> **RECORD EXTRACTS**:
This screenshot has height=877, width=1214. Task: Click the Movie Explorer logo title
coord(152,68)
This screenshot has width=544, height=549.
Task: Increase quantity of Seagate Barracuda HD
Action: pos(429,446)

> **REQUIRED ACTION**:
Would you write out each entry precisely as it is given?

> **ANSWER FOR THIS EXERCISE**:
This screenshot has height=877, width=1214. Task: Click the Movie Explorer logo title
coord(152,68)
This screenshot has width=544, height=549.
Task: Increase quantity of Seagate Barracuda HD
Action: pos(429,446)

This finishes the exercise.